= James N. Wood =

American museum director (1941–2010)

James Nowell Wood (March 20, 1941 – June 11, 2010) was an American museum director who spent 25 years as head of the Art Institute of Chicago and later served as head of the J. Paul Getty Trust, starting in 2006.

==Biography==
Wood was born in Boston, Massachusetts. on March 20, 1941. He earned a bachelor's degree from Williams College with a major in art history and earned a master's degree from the New York University Institute of Fine Arts. Early in his career, Wood worked at positions at the Albright-Knox Art Gallery, the Metropolitan Museum of Art, and served for six years as the director of the Saint Louis Art Museum.

At the Art Institute of Chicago starting in the early 1980s, Wood conducted a major expansion of its collection and oversaw a major renovation and expansion project for its facilities. As "one of the most respected museum leaders in the country", as described by The New York Times, Wood created major exhibitions of works by Paul Gauguin, Claude Monet and Vincent van Gogh that set records for attendance at the museum. He retired from the museum in 2004.
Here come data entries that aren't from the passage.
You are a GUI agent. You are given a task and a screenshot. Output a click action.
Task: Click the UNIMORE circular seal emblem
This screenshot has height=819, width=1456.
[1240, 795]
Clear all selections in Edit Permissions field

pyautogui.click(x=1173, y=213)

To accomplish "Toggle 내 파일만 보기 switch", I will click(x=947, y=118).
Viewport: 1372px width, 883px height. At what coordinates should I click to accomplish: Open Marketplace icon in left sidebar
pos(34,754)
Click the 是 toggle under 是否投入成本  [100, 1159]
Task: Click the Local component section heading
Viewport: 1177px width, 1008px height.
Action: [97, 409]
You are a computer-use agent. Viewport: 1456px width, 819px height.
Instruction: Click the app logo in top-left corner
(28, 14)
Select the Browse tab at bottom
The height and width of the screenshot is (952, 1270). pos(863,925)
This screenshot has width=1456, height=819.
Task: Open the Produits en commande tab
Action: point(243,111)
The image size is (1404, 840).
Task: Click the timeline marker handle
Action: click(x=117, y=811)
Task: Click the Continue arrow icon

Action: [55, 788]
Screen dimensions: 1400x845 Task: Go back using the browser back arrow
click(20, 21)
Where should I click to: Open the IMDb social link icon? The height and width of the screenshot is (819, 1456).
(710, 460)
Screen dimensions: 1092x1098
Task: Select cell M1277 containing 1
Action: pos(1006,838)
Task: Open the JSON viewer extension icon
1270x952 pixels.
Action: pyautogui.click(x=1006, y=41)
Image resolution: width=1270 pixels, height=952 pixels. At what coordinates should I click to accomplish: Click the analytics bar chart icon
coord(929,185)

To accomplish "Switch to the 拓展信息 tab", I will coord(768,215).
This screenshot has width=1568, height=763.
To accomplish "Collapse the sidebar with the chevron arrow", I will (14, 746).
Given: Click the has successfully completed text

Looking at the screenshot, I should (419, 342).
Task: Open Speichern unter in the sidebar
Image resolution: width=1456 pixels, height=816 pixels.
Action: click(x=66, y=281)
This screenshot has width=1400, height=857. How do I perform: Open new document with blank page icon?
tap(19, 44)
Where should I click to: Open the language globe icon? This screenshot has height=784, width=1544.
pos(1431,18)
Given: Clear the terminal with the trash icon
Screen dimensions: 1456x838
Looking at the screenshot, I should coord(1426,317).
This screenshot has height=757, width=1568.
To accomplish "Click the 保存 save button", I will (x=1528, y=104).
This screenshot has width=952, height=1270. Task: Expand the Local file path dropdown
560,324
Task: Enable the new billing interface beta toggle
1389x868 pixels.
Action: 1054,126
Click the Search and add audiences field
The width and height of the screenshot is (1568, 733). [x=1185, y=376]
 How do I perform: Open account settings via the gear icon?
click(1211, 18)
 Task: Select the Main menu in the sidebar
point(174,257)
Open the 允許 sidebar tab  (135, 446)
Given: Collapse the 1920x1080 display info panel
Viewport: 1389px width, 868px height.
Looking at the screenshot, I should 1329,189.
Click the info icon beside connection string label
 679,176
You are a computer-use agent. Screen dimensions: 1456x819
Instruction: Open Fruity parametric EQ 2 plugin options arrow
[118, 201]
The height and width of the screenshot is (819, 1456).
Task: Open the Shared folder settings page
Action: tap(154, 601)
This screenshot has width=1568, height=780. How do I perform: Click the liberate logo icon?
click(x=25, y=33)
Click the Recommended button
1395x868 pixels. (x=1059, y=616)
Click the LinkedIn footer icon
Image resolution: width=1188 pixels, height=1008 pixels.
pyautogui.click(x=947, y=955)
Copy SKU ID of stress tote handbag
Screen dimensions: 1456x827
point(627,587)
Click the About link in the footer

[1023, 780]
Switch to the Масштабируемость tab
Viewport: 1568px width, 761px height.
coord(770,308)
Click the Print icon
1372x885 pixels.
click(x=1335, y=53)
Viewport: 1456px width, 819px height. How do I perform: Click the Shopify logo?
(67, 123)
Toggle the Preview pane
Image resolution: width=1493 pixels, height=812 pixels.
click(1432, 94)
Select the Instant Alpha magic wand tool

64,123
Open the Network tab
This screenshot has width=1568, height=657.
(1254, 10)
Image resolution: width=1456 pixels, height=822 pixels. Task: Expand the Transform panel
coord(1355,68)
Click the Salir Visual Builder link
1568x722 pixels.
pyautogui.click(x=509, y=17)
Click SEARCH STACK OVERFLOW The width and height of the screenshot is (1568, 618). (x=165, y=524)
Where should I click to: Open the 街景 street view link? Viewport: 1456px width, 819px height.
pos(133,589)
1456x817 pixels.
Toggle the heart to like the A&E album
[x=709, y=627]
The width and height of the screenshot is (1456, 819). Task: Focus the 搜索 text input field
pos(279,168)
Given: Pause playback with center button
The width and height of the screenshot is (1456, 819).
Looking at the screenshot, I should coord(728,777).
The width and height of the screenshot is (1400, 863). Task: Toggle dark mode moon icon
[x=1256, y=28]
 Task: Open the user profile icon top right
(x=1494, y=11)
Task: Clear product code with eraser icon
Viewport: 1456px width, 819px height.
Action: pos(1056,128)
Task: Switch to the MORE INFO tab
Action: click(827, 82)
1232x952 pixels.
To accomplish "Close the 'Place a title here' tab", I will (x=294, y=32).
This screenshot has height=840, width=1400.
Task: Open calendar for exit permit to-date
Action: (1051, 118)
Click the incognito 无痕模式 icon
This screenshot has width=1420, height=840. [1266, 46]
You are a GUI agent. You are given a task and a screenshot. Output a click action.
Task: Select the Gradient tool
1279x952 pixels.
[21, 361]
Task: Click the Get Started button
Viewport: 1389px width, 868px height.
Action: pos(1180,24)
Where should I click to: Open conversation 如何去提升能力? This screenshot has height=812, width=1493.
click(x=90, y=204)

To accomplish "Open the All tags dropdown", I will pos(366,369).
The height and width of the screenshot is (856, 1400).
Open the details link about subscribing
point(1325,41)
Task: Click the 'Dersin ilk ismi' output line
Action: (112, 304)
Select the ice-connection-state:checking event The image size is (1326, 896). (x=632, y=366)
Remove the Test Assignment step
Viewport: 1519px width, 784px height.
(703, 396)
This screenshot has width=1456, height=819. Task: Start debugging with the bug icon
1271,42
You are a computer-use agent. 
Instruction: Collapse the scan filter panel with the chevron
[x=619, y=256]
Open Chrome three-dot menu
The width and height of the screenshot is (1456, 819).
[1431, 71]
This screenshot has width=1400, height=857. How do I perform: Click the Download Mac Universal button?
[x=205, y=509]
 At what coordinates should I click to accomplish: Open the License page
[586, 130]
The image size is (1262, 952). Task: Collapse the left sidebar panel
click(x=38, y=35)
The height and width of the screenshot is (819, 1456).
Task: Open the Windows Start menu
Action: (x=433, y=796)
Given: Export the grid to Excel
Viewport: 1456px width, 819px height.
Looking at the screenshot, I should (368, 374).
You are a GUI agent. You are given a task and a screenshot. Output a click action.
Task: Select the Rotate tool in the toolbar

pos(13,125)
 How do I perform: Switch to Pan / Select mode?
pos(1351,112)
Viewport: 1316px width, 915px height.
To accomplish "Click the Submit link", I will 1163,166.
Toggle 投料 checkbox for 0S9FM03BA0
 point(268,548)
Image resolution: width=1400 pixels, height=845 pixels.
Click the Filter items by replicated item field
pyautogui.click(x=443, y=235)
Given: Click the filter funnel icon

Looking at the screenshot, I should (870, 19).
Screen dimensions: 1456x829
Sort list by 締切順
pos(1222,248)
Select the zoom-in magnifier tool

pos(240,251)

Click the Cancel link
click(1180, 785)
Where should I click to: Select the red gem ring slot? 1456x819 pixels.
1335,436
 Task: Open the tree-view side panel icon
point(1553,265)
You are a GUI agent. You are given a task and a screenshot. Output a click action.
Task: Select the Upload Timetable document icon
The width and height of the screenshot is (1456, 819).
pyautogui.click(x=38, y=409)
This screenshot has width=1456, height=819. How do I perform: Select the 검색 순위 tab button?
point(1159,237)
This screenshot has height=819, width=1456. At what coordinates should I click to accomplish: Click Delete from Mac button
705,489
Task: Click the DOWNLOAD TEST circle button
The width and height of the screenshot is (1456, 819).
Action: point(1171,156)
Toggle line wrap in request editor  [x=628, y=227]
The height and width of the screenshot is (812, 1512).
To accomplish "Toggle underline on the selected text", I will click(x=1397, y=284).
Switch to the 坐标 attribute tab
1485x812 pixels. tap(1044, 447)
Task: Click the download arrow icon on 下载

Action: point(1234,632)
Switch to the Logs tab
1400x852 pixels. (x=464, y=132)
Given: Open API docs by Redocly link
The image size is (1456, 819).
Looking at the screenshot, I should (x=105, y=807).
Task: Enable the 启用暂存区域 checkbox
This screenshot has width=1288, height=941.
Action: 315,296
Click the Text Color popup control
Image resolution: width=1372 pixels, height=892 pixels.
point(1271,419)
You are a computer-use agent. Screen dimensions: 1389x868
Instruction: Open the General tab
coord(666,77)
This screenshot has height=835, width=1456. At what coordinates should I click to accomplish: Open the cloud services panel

In 2006, Wood was named to head the J. Paul Getty Trust, succeeding Barry Munitz. Wood was the first person with strong experience in the management of museums to head the trust, which oversees the operation of the J. Paul Getty Museum. The New York Times credited Wood with having restored the museum's reputation by reorganizing the trust and restructuring its staff. In 2009, after a substantial drop in the trust's assets, Wood cut nearly 100 employees at the trust's various operations, most at the Getty Museum. Fees for parking at the museum and the Getty Villa were raised by 50% to $15.

Wood died of natural causes at age 69 on June 11, 2010, at his home in Brentwood, Los Angeles. He was survived by his wife, Emese Forizs, as well as by two daughters and four grandchildren.